"As tragédias são sempre gregas. Coitado do Aristófanes! Escreveu muitas comédias, mas ninguém fala em comédias gregas. Coitados dos trágicos alemães! Escreveram muitas tragédias, mas ninguém fala em tragédias germânicas. A única tragédia concebível é sempre grega. E como acontece normalmente com as tragédias, já se estava mesmo a ver onde é que isto ia dar. Sai o PAOK na rifa e os olhos saltam logo para o hipotético adversário no play-off, afastando a equipa grega como se fosse um mosquito incómodo a zumbir-nos aos ouvidos.
Os gregos antigos chamavam-lhe húbris e os heróis caíam fatalmente, tragicamente, nas suas armadilhas. Querer voar com asas de cera, coisas assim. E depois vinha a inevitável hecatombe. Não no sentido original. Hecatombe era o sacrifício de cem cabeças de gado que os gregos ofereciam aos deuses. Hoje é sinónimo de desastre, de catástrofe – outra palavra de origem grega que etimologicamente significa “virar para baixo”, virar subitamente o mundo de pernas para o ar – mas imagino que a direção do Benfica não se importaria de fazer uma hecatombe para que a catástrofe tivesse sido evitada e a nuvem da crise – outra vez os gregos – não tivesse ficado a pairar sobre o clube depois de a temível e caríssima esquadra troiana ter sido eliminada por pobres pescadores de Salónica.
Não acreditam em divindades? Eu também não, pero que las hay, las hay. Veja-se o cruel sentido de humor que gostam de exibir. De outra maneira, como explicar que o segundo golo do PAOK saísse das botas de Zivkovic? Depois de meses de negociações, o Benfica lá se conseguiu livrar do peso salarial e físico do sérvio, libertando espaço para os ordenados milionários das novas contratações. Estava-se mesmo a ver – é assim, repito, nas tragédias, está-se mesmo a ver – que aquele aparente ato de boa gestão e o suspiro de alívio coletivo nos gabinetes da SAD teriam consequências insuportáveis. E Zivkovic lá marcou o golo que Sófocles ou Ésquilo o teriam posto a marcar.
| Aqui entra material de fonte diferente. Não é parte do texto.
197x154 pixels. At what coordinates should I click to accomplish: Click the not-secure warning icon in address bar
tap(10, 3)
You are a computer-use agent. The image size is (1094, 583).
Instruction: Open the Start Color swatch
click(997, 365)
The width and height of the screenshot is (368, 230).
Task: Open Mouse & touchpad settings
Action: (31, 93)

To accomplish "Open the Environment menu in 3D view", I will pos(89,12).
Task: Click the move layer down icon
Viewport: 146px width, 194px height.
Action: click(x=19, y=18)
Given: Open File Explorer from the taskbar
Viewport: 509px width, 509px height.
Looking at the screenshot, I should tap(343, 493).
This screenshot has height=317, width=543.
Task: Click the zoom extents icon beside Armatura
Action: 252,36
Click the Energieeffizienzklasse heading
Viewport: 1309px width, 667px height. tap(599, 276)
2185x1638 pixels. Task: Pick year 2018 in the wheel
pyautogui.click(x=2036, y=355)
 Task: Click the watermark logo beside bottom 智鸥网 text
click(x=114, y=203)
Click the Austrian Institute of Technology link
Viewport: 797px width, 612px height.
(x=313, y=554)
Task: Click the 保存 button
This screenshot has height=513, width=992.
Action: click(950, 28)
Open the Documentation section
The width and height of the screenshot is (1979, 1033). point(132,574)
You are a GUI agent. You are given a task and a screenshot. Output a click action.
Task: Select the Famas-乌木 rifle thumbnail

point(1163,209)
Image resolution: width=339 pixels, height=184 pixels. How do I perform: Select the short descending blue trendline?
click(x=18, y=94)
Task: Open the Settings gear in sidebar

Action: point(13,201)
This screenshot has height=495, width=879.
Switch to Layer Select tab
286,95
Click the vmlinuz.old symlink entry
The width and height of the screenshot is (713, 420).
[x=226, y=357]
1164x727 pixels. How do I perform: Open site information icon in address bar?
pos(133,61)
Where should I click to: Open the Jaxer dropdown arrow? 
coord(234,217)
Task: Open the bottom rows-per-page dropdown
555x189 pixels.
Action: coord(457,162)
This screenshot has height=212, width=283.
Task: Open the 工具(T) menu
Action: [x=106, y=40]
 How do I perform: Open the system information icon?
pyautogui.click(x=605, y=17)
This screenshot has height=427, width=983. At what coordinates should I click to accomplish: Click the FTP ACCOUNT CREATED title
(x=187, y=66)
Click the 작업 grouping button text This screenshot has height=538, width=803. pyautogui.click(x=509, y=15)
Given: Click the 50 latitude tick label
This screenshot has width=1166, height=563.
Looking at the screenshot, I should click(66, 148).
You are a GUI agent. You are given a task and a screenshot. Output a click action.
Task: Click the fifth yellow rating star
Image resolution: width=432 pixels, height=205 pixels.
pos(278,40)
Logo após o jogo, Jorge Jesus apareceu aos jornalistas em tom menor, estranhamente calmo, reflexivo e merencório, a falar em coisas positivas, como se tivesse acabado de empatar um desimportante jogo de pré-época contra o Sacavenense. O discurso analítico, anti catastrofista, parecia paradoxalmente irreal, o discurso de um homem que, no meio dos escombros após um terramoto de 9.1 na escala de Richter, aponta para a casa que resistiu e diz que, apesar da desgraça, nem tudo é mau porque na primeira parte, antes do tremor de terra e da derrocada, até estava um belo dia de sol.
Talvez este seja o novo Jesus, o Jesus transfigurado pela sua experiência no deserto arábico e pela aventura no Brasil, um Jesus que não se ajoelha perante as catástrofes, que sacode o pó das vestes e segue para Famalicão ou para outra terra qualquer a fim de cumprir a missão a que se propôs. Se, por um lado, esta nova serenidade confunde o adepto que ao primeiro desaire range os dentes e grita como um condenado, por outro, torna-o mais cerebral e menos oito-ou-oitentista, trazendo-lhe à memória aquela velha frase do evangelho do próprio JJ: isto não é como começa, é como acaba.
Só que o adepto não tem maneira de ver o futuro. Não lhe foi concedido o privilégio dos áugures. (Para dizer a verdade, o adepto também raramente consegue ver o passado para lá do último resultado). E nem cinco golos em Famalicão chegam para o sossegar. A única esperança é a de que a tragédia grega tenha servido de lição. Afinal, para isso é que servem as tragédias."